Introduction

The new generation of solid-state cold light source, light-emitting diode (LED), has advantages of low power consumption, environmental friendliness and long working life, compared to traditional light sources [1]. Nowadays, LEDs are widely used in many fields, such as ordinary light source, automotive headlights, indicator lights and backlights. LEDs are mainly composed of substrates, chips, gold wires, packaging materials and lead frames.

The dominant packaging materials for LED are mainly epoxy resins and silicone materials. Traditional epoxy packaging materials perform well in terms of mechanical, electrical and adhesive properties [2, 3], but they have the large internal stress and poor UV/thermal resistance in cured solids. Silicone materials play a significant role in LED encapsulation due to high thermal stability, strong thermal shocking resistance and low moisture absorption [4,5,6,7], but they have the poor adhesion to the metal or polymer substrates. Thus, epoxy-modified silicon materials, with the advantages of both silicon and epoxy resins [8,9,10], have attracted wide attention in recent years.

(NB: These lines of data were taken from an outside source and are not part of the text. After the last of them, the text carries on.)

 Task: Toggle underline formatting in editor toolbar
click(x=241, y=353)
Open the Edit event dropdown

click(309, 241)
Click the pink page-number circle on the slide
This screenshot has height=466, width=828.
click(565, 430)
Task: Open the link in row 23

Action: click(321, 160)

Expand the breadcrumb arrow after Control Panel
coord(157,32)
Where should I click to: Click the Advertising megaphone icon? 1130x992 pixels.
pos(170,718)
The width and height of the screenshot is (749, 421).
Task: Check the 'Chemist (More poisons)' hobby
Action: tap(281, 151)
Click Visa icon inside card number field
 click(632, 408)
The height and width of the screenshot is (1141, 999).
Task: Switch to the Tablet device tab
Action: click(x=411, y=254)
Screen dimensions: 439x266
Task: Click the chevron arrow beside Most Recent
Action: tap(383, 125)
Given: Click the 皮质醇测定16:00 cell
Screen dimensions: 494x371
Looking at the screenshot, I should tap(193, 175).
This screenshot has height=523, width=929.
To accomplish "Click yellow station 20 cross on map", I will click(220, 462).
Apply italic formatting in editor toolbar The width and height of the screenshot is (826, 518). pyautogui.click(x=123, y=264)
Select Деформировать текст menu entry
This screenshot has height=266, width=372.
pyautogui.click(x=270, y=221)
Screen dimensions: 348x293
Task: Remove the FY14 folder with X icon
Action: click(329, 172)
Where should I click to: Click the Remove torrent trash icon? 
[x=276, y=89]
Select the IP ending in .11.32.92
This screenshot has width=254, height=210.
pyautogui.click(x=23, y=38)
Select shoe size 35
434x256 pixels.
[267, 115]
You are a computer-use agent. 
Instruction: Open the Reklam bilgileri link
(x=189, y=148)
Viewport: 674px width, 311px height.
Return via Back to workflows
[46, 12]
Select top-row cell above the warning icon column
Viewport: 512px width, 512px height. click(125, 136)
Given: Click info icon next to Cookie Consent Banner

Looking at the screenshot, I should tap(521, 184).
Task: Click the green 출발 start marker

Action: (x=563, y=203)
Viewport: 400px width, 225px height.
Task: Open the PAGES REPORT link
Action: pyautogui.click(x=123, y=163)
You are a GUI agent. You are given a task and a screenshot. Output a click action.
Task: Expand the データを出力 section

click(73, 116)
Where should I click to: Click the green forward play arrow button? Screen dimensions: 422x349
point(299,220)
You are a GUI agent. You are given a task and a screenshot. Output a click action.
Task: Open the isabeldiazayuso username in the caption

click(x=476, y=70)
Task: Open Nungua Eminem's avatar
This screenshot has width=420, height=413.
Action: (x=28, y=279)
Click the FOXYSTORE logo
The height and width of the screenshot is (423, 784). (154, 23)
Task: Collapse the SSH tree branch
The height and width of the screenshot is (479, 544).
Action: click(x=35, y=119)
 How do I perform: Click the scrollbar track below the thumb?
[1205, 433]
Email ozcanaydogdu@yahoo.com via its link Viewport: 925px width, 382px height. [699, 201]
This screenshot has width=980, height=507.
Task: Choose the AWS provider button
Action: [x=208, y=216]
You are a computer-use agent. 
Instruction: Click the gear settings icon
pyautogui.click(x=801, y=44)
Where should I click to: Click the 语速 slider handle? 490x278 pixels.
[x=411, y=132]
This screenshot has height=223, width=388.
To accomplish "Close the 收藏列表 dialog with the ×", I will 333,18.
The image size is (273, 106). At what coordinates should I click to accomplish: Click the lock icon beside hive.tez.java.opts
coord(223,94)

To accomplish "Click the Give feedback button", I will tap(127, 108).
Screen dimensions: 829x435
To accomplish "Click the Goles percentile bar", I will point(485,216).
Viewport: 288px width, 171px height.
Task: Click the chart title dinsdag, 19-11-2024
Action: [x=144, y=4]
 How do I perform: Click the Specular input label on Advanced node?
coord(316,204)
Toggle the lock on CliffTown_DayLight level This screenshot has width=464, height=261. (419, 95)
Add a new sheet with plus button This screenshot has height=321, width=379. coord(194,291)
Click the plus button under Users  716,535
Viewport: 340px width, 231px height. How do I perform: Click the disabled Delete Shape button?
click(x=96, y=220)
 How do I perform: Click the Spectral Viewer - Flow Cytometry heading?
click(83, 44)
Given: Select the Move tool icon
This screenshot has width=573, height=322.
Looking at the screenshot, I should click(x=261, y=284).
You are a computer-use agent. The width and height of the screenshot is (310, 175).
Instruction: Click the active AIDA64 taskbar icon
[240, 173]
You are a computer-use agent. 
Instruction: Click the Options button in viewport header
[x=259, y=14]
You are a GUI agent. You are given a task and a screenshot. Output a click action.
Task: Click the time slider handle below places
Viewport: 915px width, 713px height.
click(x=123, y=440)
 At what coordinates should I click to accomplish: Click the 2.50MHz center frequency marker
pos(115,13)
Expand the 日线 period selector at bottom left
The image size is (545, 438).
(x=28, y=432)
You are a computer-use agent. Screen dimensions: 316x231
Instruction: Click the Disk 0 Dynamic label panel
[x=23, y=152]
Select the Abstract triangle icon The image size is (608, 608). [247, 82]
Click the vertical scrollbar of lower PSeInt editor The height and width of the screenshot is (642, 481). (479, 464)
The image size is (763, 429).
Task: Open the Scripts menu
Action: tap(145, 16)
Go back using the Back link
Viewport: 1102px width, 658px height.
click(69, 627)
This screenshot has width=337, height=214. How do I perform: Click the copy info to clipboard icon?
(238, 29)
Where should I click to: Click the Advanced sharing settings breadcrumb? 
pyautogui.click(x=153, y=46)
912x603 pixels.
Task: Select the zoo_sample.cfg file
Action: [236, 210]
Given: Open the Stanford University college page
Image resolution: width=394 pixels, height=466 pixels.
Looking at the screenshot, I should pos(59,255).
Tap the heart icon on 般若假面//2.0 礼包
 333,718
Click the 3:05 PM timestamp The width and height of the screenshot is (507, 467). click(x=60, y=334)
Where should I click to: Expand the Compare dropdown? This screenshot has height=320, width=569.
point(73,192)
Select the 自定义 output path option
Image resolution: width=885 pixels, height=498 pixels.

Epoxy-modified silicone resins have been synthesized by hydrosilylation [11,12,13], hydrolytic condensation [14, 15] and so forth. Accordingly, epoxy groups have been introduced to the molecular structure of siloxane. In addition, a cured epoxy-modified silicone material can also be prepared by mixing epoxy resin with silane coupling agents [16, 17]. However, it is difficult to gain homogeneous, well-performing and transparent materials through simply physical blending [18]. Therefore, researchers preferred to synthesize epoxy-modified polysiloxane through hydrosilylation reaction or hydrolysis condensation, other than physical mixing [19,20,21,22,23].

Murias et al. [24] performed hydrosilylation reaction between 1, 1, 3, 3-tetramethyldisiloxane and allyl glycidyl ether. In order to obtain enough epoxy groups and large molecular weight, modified siloxane was mixed with other epoxy resins before curing. The content of siloxane in resins was reduced; thus, resulting in poor thermal stability of cured materials. Romo-Uribe et al. [25] prepared poly(dimethylsiloxane) diglycidyl ether terminated to replace the above-modified siloxane. To increase the content of epoxy groups, other epoxy resins were added to the poly(dimethylsiloxane) diglycidyl ether. Accordingly, the content of siloxane decreased. The mass loss of the cured products at 287.9 °C reached 5%. To prepare long-chain polysiloxanes with a high epoxy value, Feng et al. [26] prepared a PDMS-block-DGEBA copolymer with DGEBA, hydroxyl-terminated PDMS and silane coupling agent. The PDMS modified DGEBA systems had higher impact strength and lower weight-loss rate than the pristine DGEBA system. Yang et al. [27] synthesized an epoxy-modified polysiloxane with methyl hydrodiethoxy silane and 4-vinyl-1-cyclohexane 1, 2 -epoxide (VCHO) as raw materials via hydrosilylation. Then, an epoxy-modified silicone oil was obtained through hydrolysis condensation reaction between monomer and diethoxydimethylsilane. Finally, it was cured with methylhexahydrophthalic anhydride (MHHPA) and catalyzed by tetrabutylammonium (DTAB). The cured product possessed high thermal stability, high light transmittance and high hardness. However, the process was too complex for industrial applications.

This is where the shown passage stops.